Self-love is the unifying thread behind yoga and meditation classes, world-renowned retreats, and Instagram captions. It’s on T-shirts, coffee mugs, and every handmade sign in a Home Goods store across America.
But what is self-love, actually?
It’s a heartbreakingly difficult journey into your own shadows.
Don’t trust the superficiality: self-love is not bubble baths and candlelit dinners for one. Self-love is a wildly messy ordeal; it’s a lifelong journey into the deepest shadows of your being. Let’s stop painting it as if it were colored in glitter and gold. Self-love is dark, but the journey toward it is brave because in order to truly love yourself, you must acknowledge all the ways and times in your life in which you haven’t.
When have you kept yourself from receiving love? To whom did you give all of your love at the expense of your own power? How many times have you put yourself last, because you waited for or trusted him, her, them?

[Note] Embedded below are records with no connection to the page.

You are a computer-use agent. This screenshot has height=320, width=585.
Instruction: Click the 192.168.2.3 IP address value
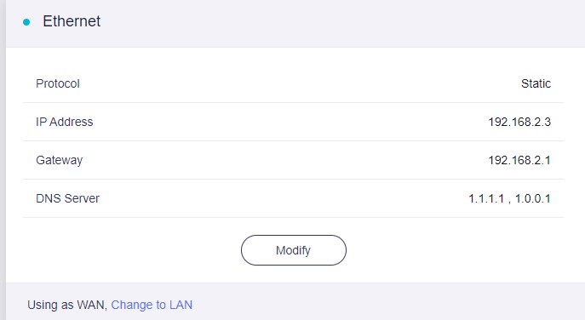(519, 122)
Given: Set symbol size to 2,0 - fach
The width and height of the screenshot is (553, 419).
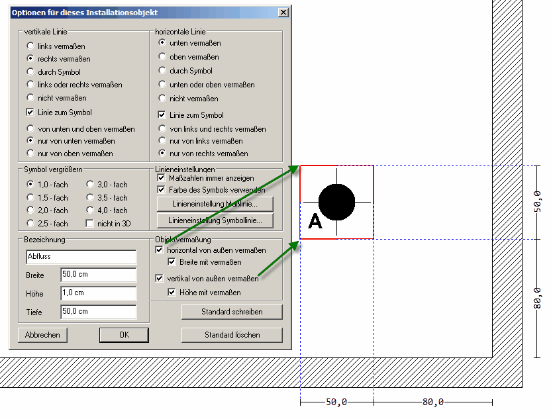Looking at the screenshot, I should [x=30, y=210].
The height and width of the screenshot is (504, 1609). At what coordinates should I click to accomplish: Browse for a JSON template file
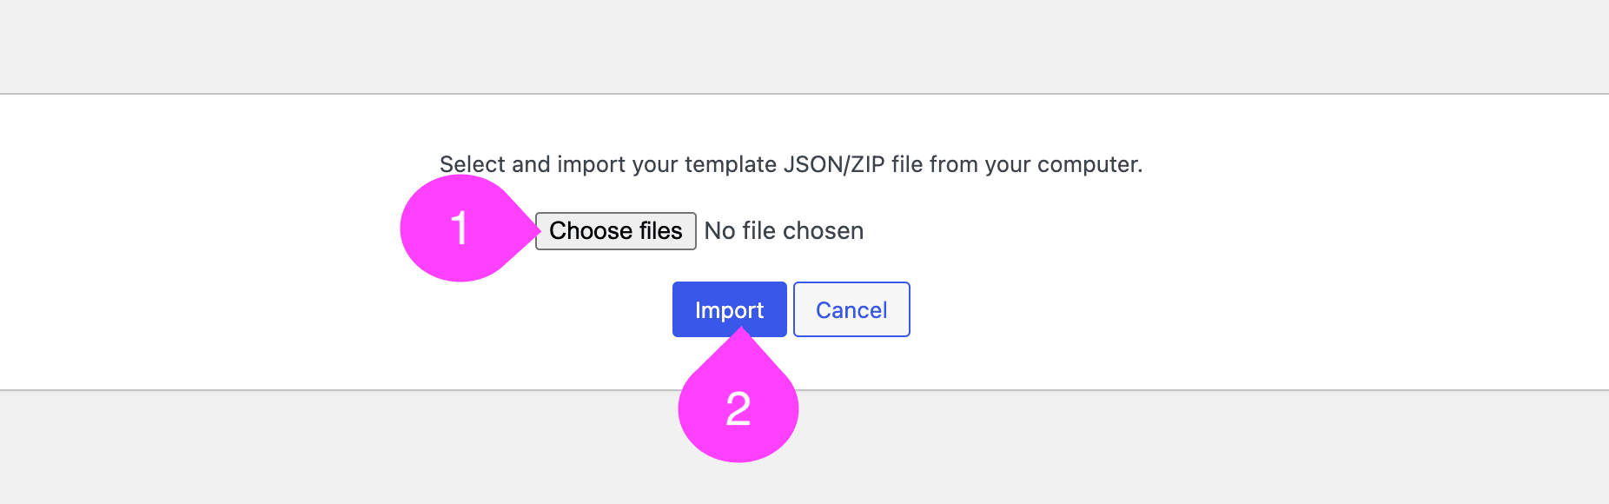click(615, 231)
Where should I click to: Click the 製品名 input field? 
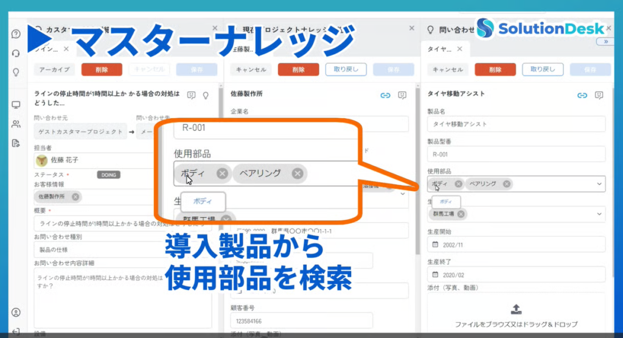[516, 124]
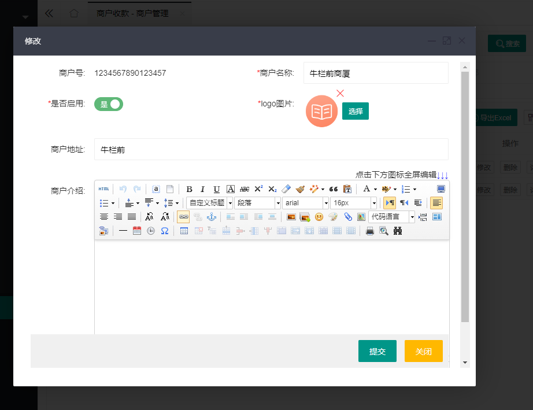Screen dimensions: 533x410
Task: Attach a file using the paperclip icon
Action: click(x=346, y=217)
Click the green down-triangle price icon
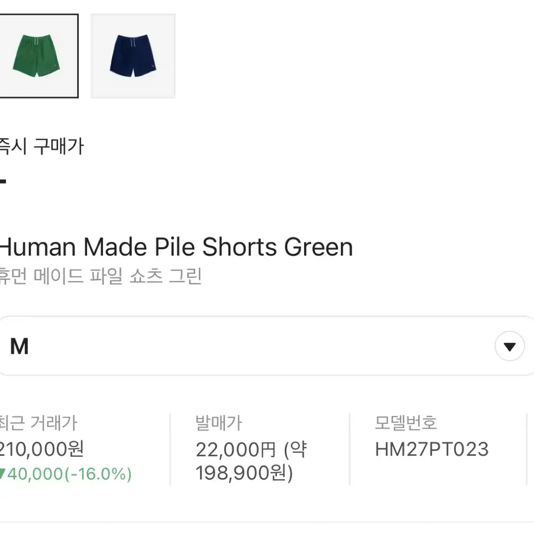Screen dimensions: 534x534 tap(3, 474)
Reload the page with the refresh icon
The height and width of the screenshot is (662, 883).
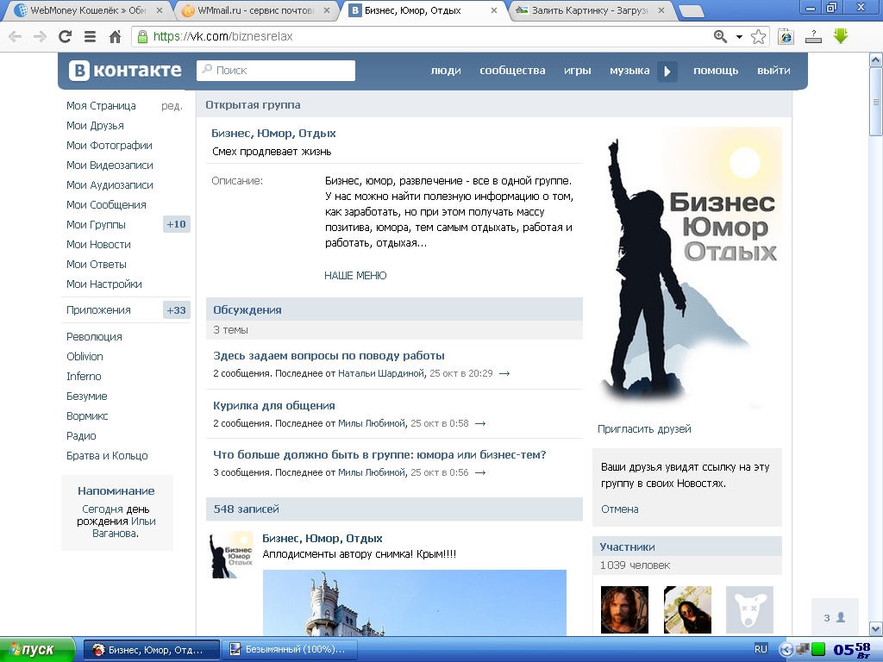tap(65, 37)
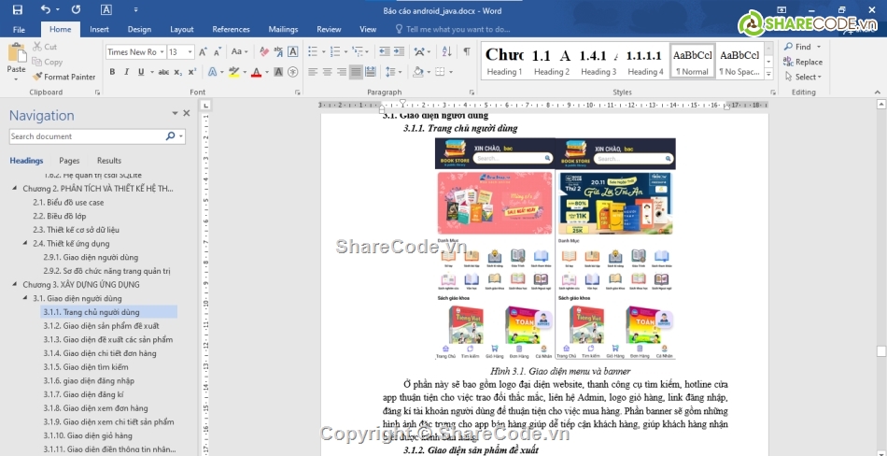Switch to Pages tab in Navigation pane
887x456 pixels.
click(69, 161)
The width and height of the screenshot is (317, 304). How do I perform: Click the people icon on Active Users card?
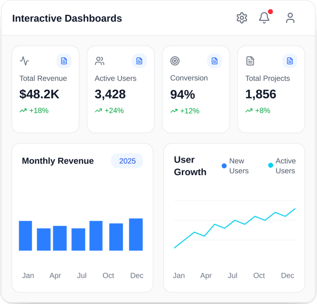pos(100,61)
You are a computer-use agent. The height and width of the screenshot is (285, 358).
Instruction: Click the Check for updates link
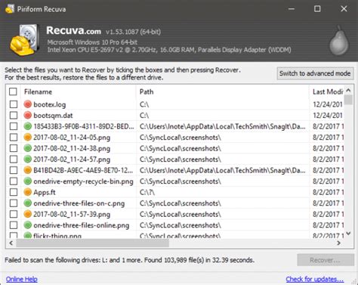coord(315,279)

Many times, I imagine. Just like me.
Self-love is not a destination. It’s a commitment. You have to commit to loving yourself, because there will be many days when you won’t want to. There will be many people who will sway you from it, even if they don’t outwardly mean to. No matter our spiritual practices or tools, self-love is not a destination that we reach and shout to say, “I’m here! I did it!” More often than not, it’s far from a loud, victorious celebration. Rather, it’s a quiet acknowledgment, and sometimes even a silent resolution that you will continue to try again tomorrow.
Self-love is an ego death.
When we think of the shallow concept of “self-love,” we can see how safe it is to process this word logically and theoretically. If all we do is understand “self-love,” we’ve shielded ourselves from feeling it. In this way, our heart is protected and muted, and our ego is unthreatened. But when we step out of our logical understanding and into the complexity of our emotions, “self-love” truly shines its intense light. This illumination breaks down the rigid walls of our ego and throws us into the spiral of emotionality, which often feels like a total loss of control. Can we then choose to ride the waves of our storm, or will we desperately swim back to shore?

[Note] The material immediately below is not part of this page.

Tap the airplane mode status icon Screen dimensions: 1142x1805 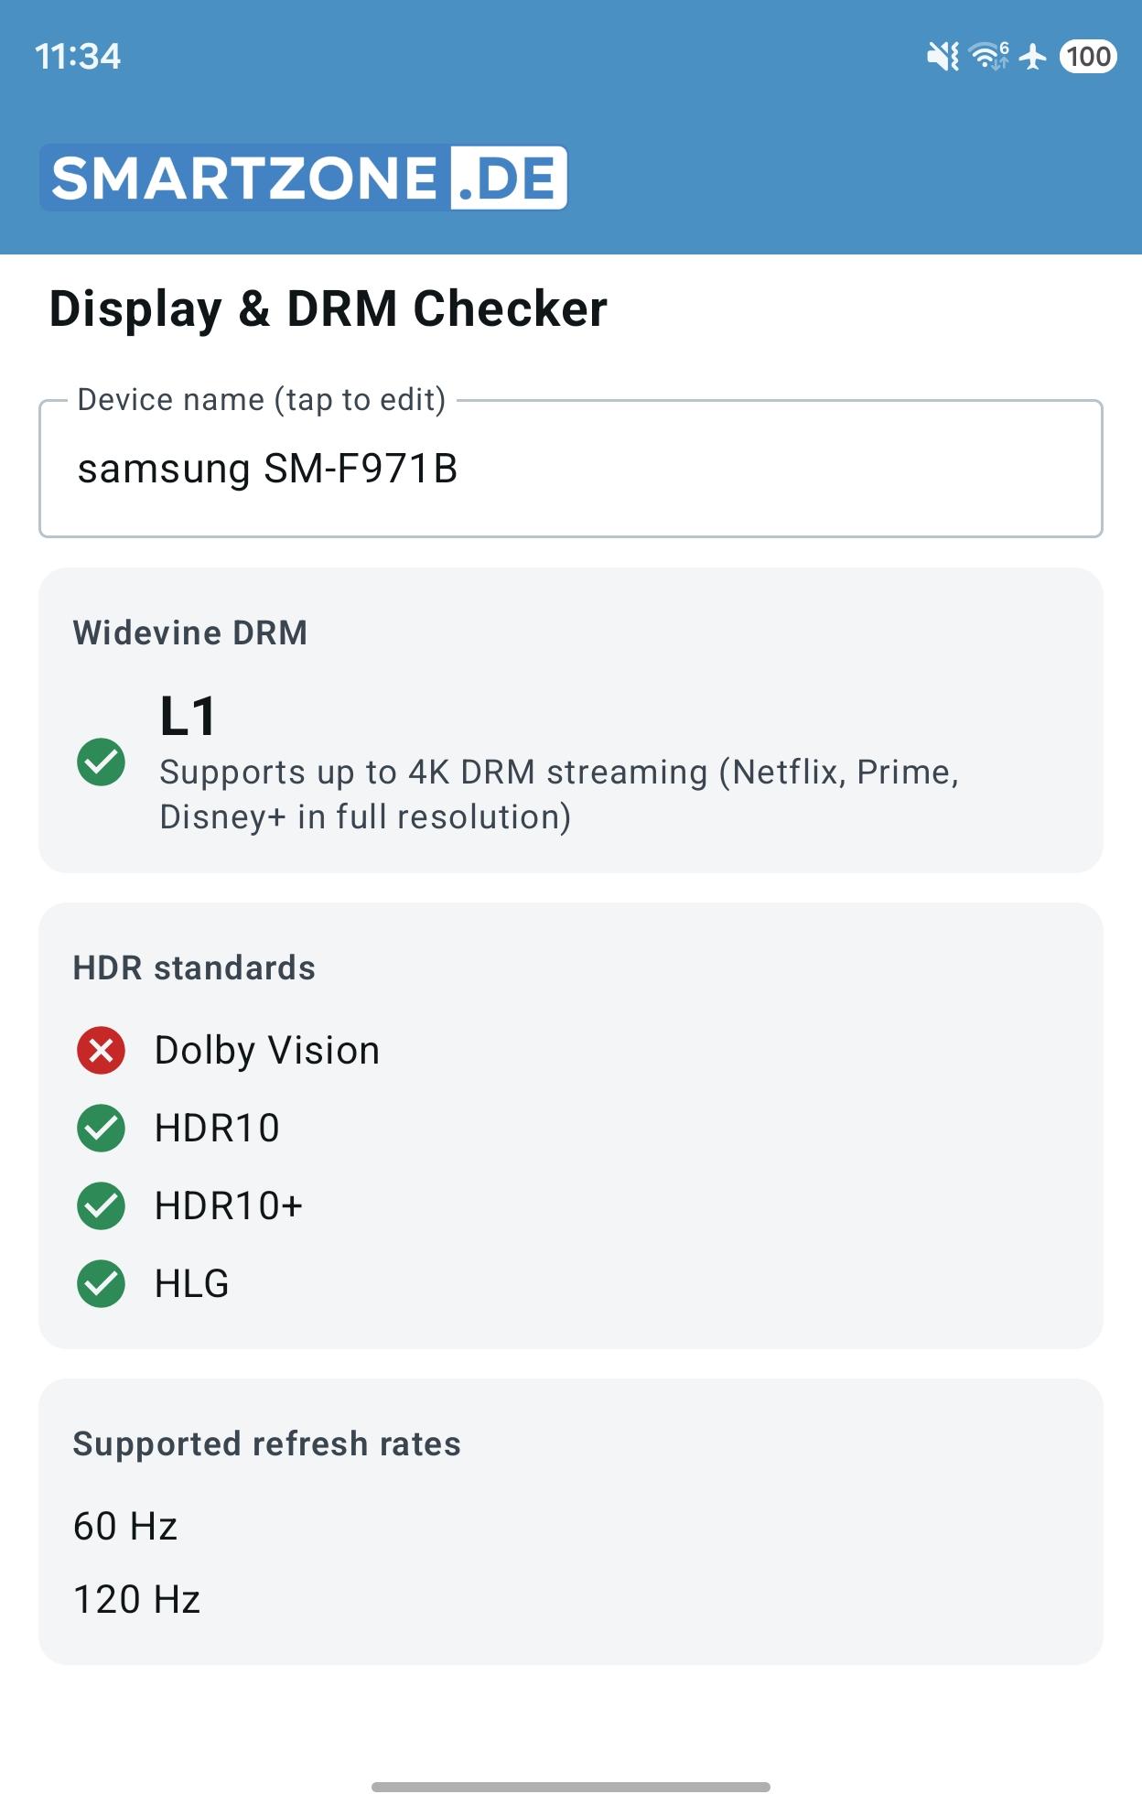(1033, 56)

It’s a lonely journey and you can’t take anyone with you.
You will want to, though—take people with you. You will cling passionately to someone, anyone, with whom you can walk this path, just so that you’re not alone. But the truth is, loneliness is part of the learning. Who are you when no one is around? How much harder is it to love yourself when there’s no one else to confirm it, deny it, or reflect it back to you? When all you have is yourself, self-love becomes your mirror.
It’s the greatest act of devotion to who you are and who you are becoming.

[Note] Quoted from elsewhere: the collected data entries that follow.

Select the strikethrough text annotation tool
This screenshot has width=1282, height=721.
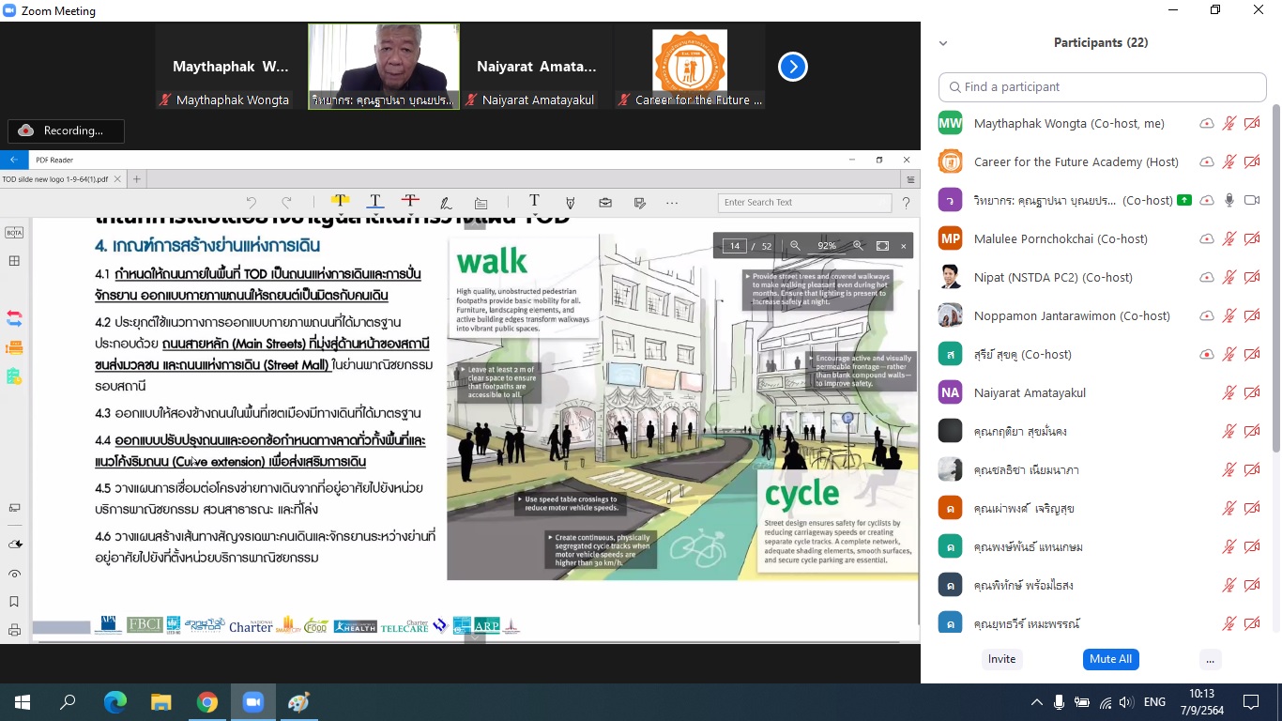pyautogui.click(x=410, y=202)
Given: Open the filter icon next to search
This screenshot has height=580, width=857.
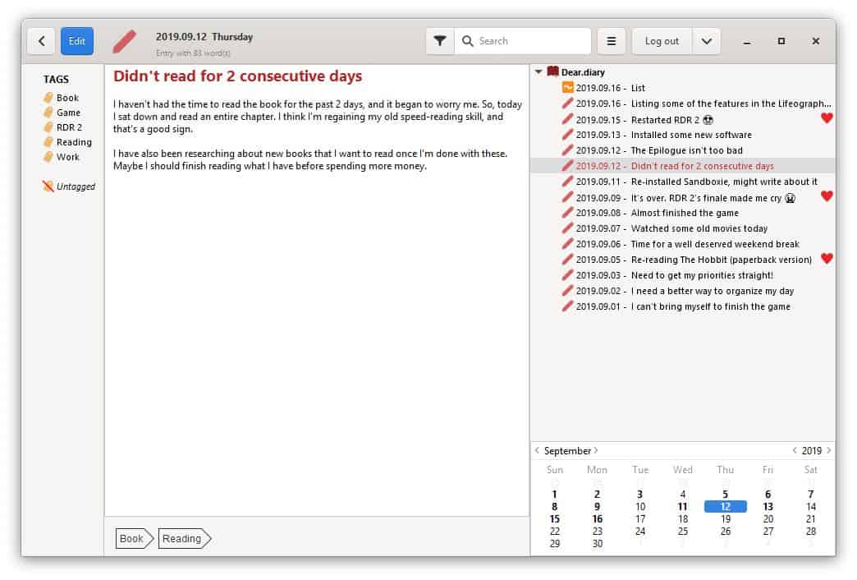Looking at the screenshot, I should [x=439, y=40].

Even though it’s the hardest spiritual path you’ll ever take, it’s also the worthiest. Learning how to love yourself is like praying for rain to ease the droughts, and then dancing in a monsoon. Its floodgates open, finally, to let in the light that we’ve so desperately been seeking outside of ourselves. It’s like coming full circle back home to yourself, where it doesn’t matter who you end up with—because you’ve ended up with yourself! And that’s always been the plan.
It’s not meant to be easy; it’s meant to be a journey of self-reflection so deep that you can’t possibly deny any more love for yourself. Now that you’ve seen all of yourself—the dark, the light, and everything in-between—love just lands, like an unbothered butterfly.